§ **To do**
Repeat the listing below exactly as given.

§ **Data**

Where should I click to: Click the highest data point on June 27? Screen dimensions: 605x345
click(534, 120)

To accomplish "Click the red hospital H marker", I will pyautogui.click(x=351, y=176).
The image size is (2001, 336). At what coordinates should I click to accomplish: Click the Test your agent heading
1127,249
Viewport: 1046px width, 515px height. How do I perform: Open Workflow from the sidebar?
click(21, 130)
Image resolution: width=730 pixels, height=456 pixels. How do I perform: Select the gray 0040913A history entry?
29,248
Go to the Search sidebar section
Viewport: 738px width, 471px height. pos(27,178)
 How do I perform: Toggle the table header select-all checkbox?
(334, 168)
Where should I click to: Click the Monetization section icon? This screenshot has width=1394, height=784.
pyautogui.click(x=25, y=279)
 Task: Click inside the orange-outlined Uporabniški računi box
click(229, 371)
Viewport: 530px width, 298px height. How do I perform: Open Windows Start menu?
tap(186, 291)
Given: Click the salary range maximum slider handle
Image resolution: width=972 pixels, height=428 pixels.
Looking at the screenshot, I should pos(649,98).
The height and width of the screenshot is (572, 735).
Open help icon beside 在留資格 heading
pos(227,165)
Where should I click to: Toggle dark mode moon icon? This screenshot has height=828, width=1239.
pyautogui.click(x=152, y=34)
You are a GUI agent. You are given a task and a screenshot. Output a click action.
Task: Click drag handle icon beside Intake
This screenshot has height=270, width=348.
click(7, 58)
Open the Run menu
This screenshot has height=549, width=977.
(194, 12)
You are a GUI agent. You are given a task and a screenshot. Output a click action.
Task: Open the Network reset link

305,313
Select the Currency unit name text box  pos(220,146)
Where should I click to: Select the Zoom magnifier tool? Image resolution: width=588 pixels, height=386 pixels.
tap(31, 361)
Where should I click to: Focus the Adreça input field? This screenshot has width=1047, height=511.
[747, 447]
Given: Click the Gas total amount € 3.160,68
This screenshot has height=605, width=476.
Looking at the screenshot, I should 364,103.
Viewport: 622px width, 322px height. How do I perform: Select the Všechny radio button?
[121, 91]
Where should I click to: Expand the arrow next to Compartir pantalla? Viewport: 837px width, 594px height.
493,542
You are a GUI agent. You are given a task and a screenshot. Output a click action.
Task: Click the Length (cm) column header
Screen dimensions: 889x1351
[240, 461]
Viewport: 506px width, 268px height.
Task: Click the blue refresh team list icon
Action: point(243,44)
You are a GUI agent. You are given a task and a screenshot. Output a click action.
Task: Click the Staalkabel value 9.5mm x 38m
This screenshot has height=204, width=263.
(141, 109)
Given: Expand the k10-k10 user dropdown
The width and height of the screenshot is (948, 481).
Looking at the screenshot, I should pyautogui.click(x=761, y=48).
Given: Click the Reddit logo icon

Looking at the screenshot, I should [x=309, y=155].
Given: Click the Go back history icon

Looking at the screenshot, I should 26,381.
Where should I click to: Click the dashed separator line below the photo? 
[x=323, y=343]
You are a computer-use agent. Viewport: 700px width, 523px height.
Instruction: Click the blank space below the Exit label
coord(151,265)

§ **Task solution**
Where should I click to: Click the highest data point on June 27? Screen dimensions: 605x345
click(534, 120)

To accomplish "Click the red hospital H marker", I will pyautogui.click(x=351, y=176).
The image size is (2001, 336). At what coordinates should I click to accomplish: Click the Test your agent heading
1127,249
Viewport: 1046px width, 515px height. How do I perform: Open Workflow from the sidebar?
click(21, 130)
Image resolution: width=730 pixels, height=456 pixels. How do I perform: Select the gray 0040913A history entry?
29,248
Go to the Search sidebar section
Viewport: 738px width, 471px height. pos(27,178)
 How do I perform: Toggle the table header select-all checkbox?
(334, 168)
Where should I click to: Click the Monetization section icon? This screenshot has width=1394, height=784.
pyautogui.click(x=25, y=279)
 Task: Click inside the orange-outlined Uporabniški računi box
click(229, 371)
Viewport: 530px width, 298px height. How do I perform: Open Windows Start menu?
tap(186, 291)
Given: Click the salary range maximum slider handle
Image resolution: width=972 pixels, height=428 pixels.
Looking at the screenshot, I should pos(649,98).
The height and width of the screenshot is (572, 735).
Open help icon beside 在留資格 heading
pos(227,165)
Where should I click to: Toggle dark mode moon icon? This screenshot has height=828, width=1239.
pyautogui.click(x=152, y=34)
You are a GUI agent. You are given a task and a screenshot. Output a click action.
Task: Click drag handle icon beside Intake
This screenshot has height=270, width=348.
click(7, 58)
Open the Run menu
This screenshot has height=549, width=977.
(194, 12)
You are a GUI agent. You are given a task and a screenshot. Output a click action.
Task: Open the Network reset link

305,313
Select the Currency unit name text box  pos(220,146)
Where should I click to: Select the Zoom magnifier tool? Image resolution: width=588 pixels, height=386 pixels.
tap(31, 361)
Where should I click to: Focus the Adreça input field? This screenshot has width=1047, height=511.
[747, 447]
Given: Click the Gas total amount € 3.160,68
This screenshot has height=605, width=476.
Looking at the screenshot, I should 364,103.
Viewport: 622px width, 322px height. How do I perform: Select the Všechny radio button?
[121, 91]
Where should I click to: Expand the arrow next to Compartir pantalla? Viewport: 837px width, 594px height.
493,542
You are a GUI agent. You are given a task and a screenshot. Output a click action.
Task: Click the Length (cm) column header
Screen dimensions: 889x1351
[240, 461]
Viewport: 506px width, 268px height.
Task: Click the blue refresh team list icon
Action: point(243,44)
You are a GUI agent. You are given a task and a screenshot. Output a click action.
Task: Click the Staalkabel value 9.5mm x 38m
This screenshot has height=204, width=263.
(141, 109)
Given: Expand the k10-k10 user dropdown
The width and height of the screenshot is (948, 481).
Looking at the screenshot, I should pyautogui.click(x=761, y=48).
Given: Click the Reddit logo icon

Looking at the screenshot, I should [x=309, y=155].
Given: Click the Go back history icon

Looking at the screenshot, I should 26,381.
Where should I click to: Click the dashed separator line below the photo? 
[x=323, y=343]
You are a computer-use agent. Viewport: 700px width, 523px height.
Instruction: Click the blank space below the Exit label
coord(151,265)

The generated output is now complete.